EXCERPT:
= Beginning of Section =
Paraquat is an extremely toxic herbicide which may produce multisystem organ failure and pulmonary toxicity from as little as one mouthful of 20% concentrate. There is no specific treatment and any hope of survival rests on preventing absorption. There is a suggestion that early haemoperfusion with continuous veno-venous haemofiltration may improve survival. Immunosuppression with dexamethasone, cyclophosphamide and methylprednisolone is widely practised, but evidence for efficacy is very weak. Antioxidants such as acetylcysteine and salicylate might be beneficial through free radical scavenging, anti-inflammatory and NF-κB inhibitory actions. However, there are no published human trials.
= End of Section =
SOURCE DATA:
= Beginning of Section =
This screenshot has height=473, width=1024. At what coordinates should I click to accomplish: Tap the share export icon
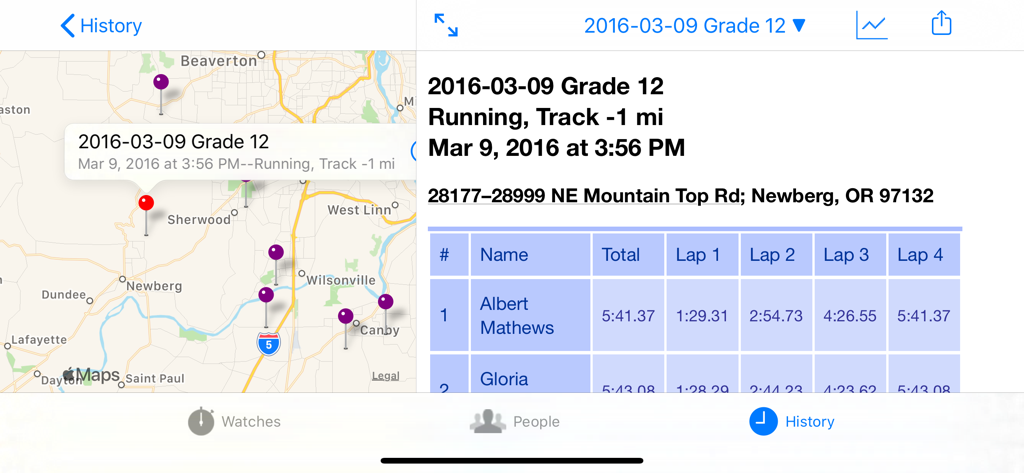click(x=941, y=24)
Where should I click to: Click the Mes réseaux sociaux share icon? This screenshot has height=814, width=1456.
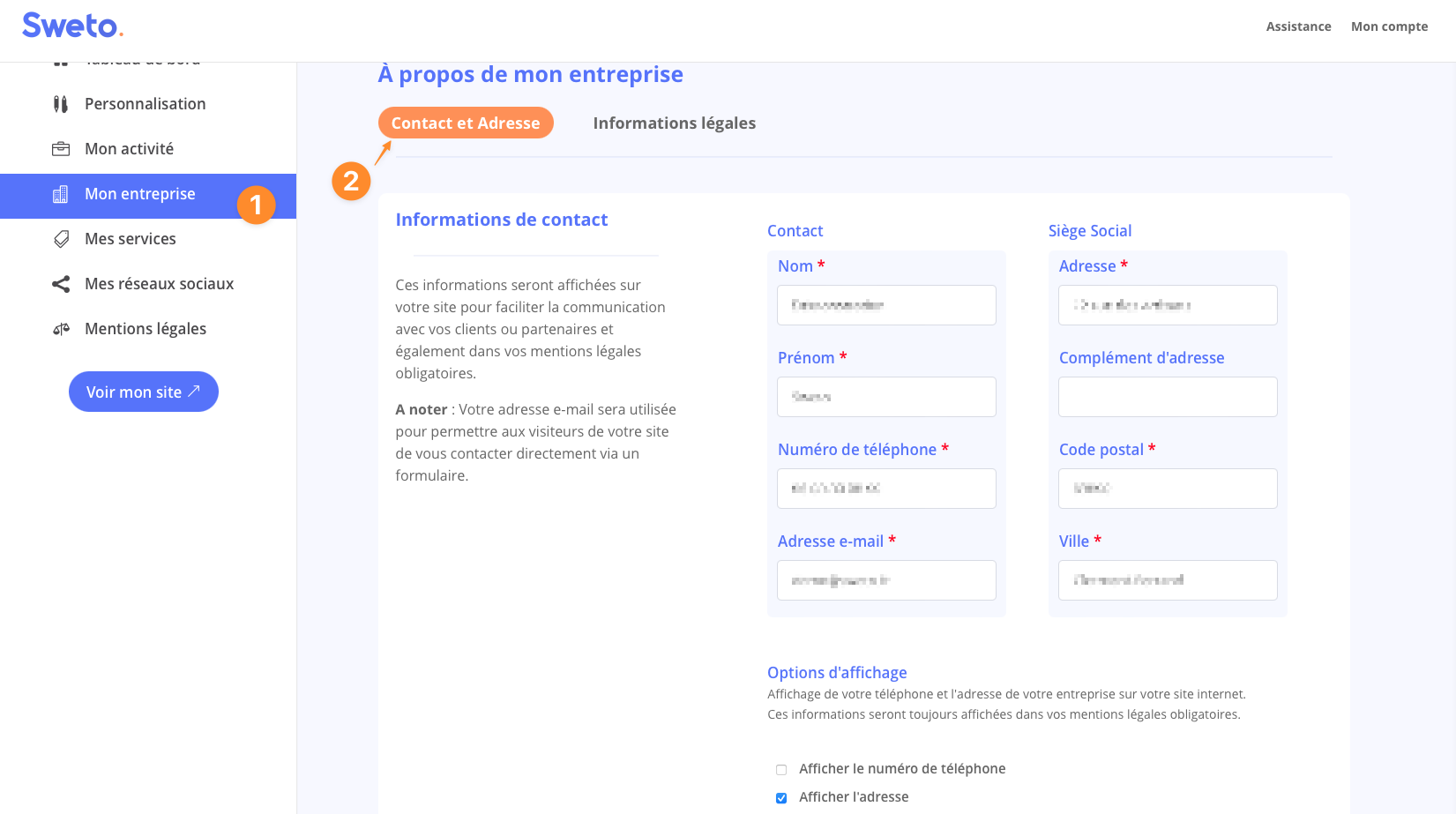pos(61,284)
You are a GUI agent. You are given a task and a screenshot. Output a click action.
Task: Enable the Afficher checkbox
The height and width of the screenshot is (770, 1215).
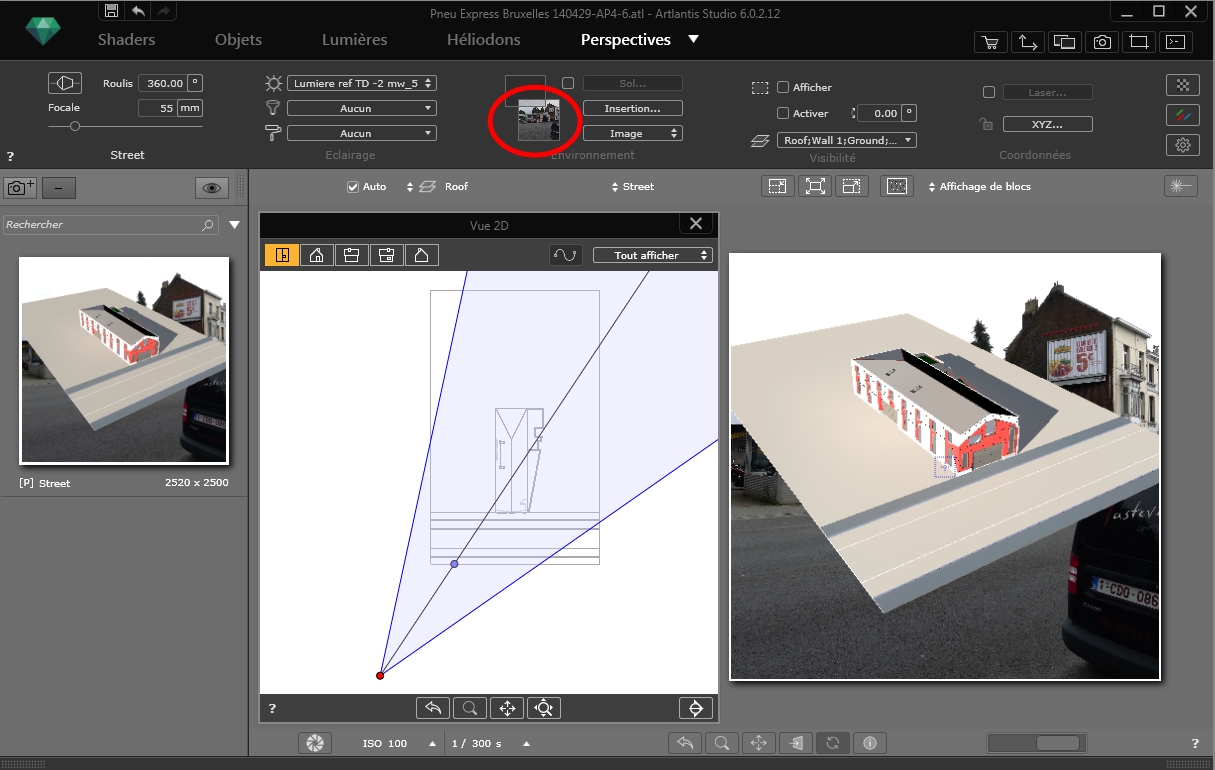click(783, 87)
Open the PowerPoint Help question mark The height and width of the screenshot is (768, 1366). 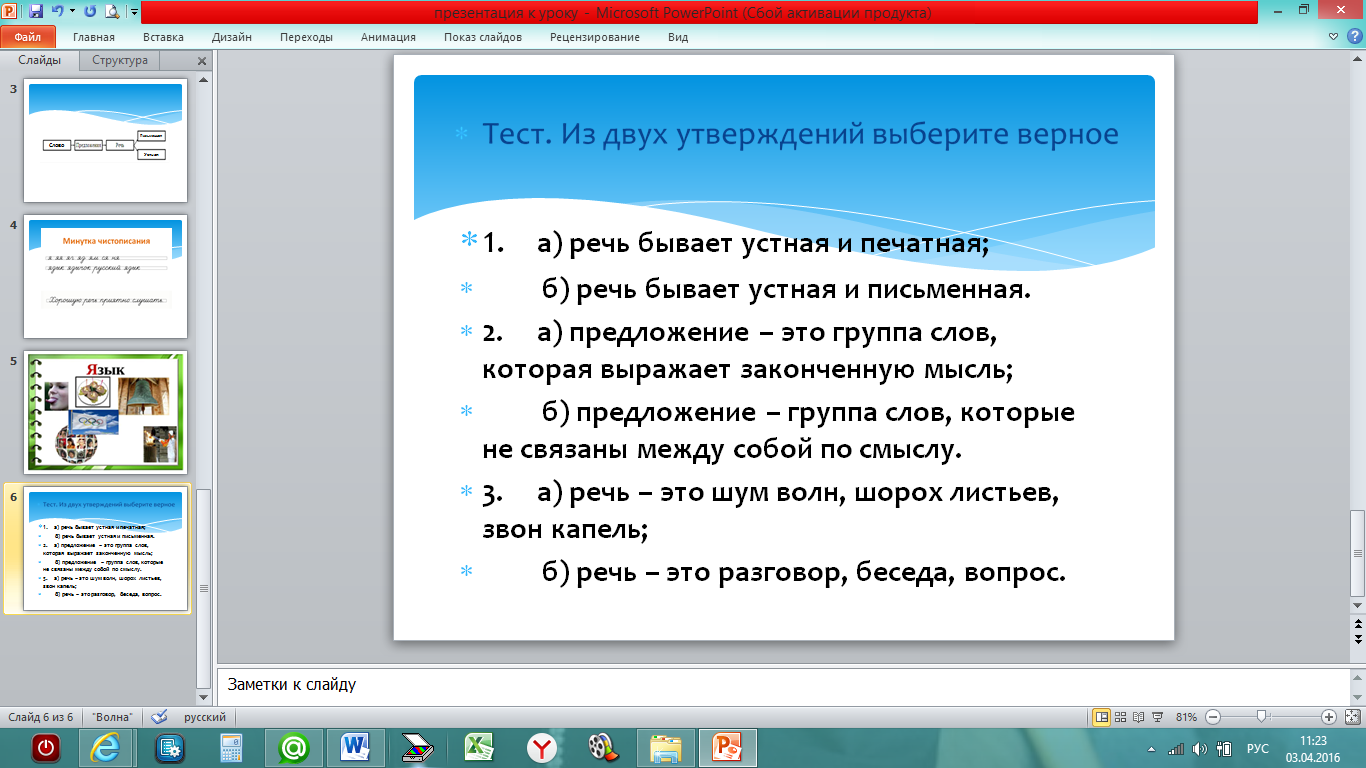point(1356,37)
= End of Section =
CHECK YOUR UNDERSTANDING:
1. Shorten the paragraph of the paraquat text that begins "Paraquat is an extremely toxic herbicide," or turn it into a list, keeping its main facts.
2. Write out the part of the paraquat text that begins at the words "Paraquat is an" and stops after "published human trials.".
Work only from the text on paraquat, not the records.

YOUR RESPONSES:
1.
- Paraquat is a highly toxic herbicide. As little as one mouthful of 20% concentrate can cause multisystem organ failure and lung toxicity.
- It has no specific treatment, so survival depends on preventing absorption.
- Early haemoperfusion with continuous veno-venous haemofiltration may improve survival.
- Immunosuppression with dexamethasone, cyclophosphamide and methylprednisolone is common, but the evidence that it works is very weak.
- Antioxidants such as acetylcysteine and salicylate might help, but no human trials have been published.

2.
Paraquat is an extremely toxic herbicide which may produce multisystem organ failure and pulmonary toxicity from as little as one mouthful of 20% concentrate. There is no specific treatment and any hope of survival rests on preventing absorption. There is a suggestion that early haemoperfusion with continuous veno-venous haemofiltration may improve survival. Immunosuppression with dexamethasone, cyclophosphamide and methylprednisolone is widely practised, but evidence for efficacy is very weak. Antioxidants such as acetylcysteine and salicylate might be beneficial through free radical scavenging, anti-inflammatory and NF-κB inhibitory actions. However, there are no published human trials.